I prefer using Microsoft IIS with an ASMX built with VisualStudio, but any other web server/service should work, too. 

If you have DW cloud and absolutely no public available IIS (not even on your home's internet environment), I am not sure if there is some kind of a public IIS stuff in the web. Maybe then you will have to use Microsoft Azure evaluation possibilities therefore to host your IIS and webservice? 

 

Kind regards

Tobias

Posted Thu, 26 Apr 2018 11:07:49 GMT by Steve Shriver Application Specialist

Tobias, thanks for your response. I have an on premises system and I have moved the ERP web service parts from the Peters Engineering demo to my IIS and they do respond. I'm not much of a coder so I would be in the dark making my own service.

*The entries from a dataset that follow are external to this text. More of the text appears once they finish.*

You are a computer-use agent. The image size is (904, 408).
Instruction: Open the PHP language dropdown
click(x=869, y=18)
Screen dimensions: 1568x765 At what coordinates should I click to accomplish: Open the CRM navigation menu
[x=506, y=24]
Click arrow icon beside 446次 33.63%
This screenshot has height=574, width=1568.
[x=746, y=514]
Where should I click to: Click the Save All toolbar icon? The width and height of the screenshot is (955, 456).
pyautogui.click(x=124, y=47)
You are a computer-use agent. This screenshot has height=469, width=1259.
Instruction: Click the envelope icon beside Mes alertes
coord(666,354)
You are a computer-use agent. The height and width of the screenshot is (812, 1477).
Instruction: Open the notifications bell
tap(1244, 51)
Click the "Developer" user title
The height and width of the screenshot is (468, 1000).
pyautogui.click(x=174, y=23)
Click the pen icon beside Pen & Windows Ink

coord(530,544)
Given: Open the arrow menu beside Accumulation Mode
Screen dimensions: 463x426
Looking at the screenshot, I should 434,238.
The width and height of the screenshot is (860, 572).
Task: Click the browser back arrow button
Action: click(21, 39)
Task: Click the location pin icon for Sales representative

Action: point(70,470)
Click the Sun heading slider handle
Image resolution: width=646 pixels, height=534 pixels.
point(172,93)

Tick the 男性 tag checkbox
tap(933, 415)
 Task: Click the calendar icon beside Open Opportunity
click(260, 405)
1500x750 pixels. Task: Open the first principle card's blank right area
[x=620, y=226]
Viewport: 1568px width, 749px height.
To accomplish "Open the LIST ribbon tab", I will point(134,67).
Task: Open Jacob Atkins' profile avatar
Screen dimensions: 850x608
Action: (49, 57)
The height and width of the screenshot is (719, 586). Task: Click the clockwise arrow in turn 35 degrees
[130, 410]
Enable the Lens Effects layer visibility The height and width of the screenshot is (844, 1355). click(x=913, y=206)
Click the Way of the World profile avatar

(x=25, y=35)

We have a customer who is using a 3rd party invoicer and they want us to send them some info about invoices that have been approved. They have their own ReST API and suggested we use that. I thought if they could provide us with a URL to their service it would be easy for us to use the call from Workflow Manager to send them what they need. But I will have to describe to them what they need to provide in their ASMX. Is there a document that describes the process at a higher level?

Thanks again,

Posted Thu, 26 Apr 2018 11:55:59 GMT by Tobias Nagel - left 11.2020 Expert Management Applications (DSC & DSA)

Steve, 

in that case, I think they have to put a little wrapper in front of their ReST API, because DW WorkflowManger cannot handle ReST URLs directly. It uses an ASMX service. You can pass it some of your index data or workflow variables and it may give you a return string back, too. 

To demonstrate the ASMX with Csharp: 

 

[WebMethod] 
public string HelloDocId(int DwDocId)
{
   // do your ReST API calls here ...
   return "Hello Doc ID: " + DwDocId.ToString();
}

 

You can compile more than one web method into a single ASMX webservice DLL for the IIS. This example will get the doc id number as an input parameter from workflow manager and returns a result string back to workflow manager. So an ASMX web service is quite simple thing. Instead of the "hello doc id" line your customer's invoicer has to put all his necessary ReST calls in this method, that's all. 

Because of they already could provide you with a public reachable URL, they just have to do the same with the ASMX wrapper service. 

But be aware of security: If the service can be reached without any restriction from over the internet, everybody who openes the URL in the browser can pass some random parameter values into your service (i. e. docid 4711 and clicks OK). Then without any other security mechanism like a simple passphrase as a second parameter for example, your invoice system may start booking/printing/exporting/... doc id 4711 automatically and will do everything just like your workflow manager has triggered the service! Consider your invoicer to restrict that service to your workflow manager server only, too. 

 

Tobias

Posted Thu, 26 Apr 2018 13:03:18 GMT by Steve Shriver Application Specialist

Tobias,

This looks like exactly what I needed. Many thanks.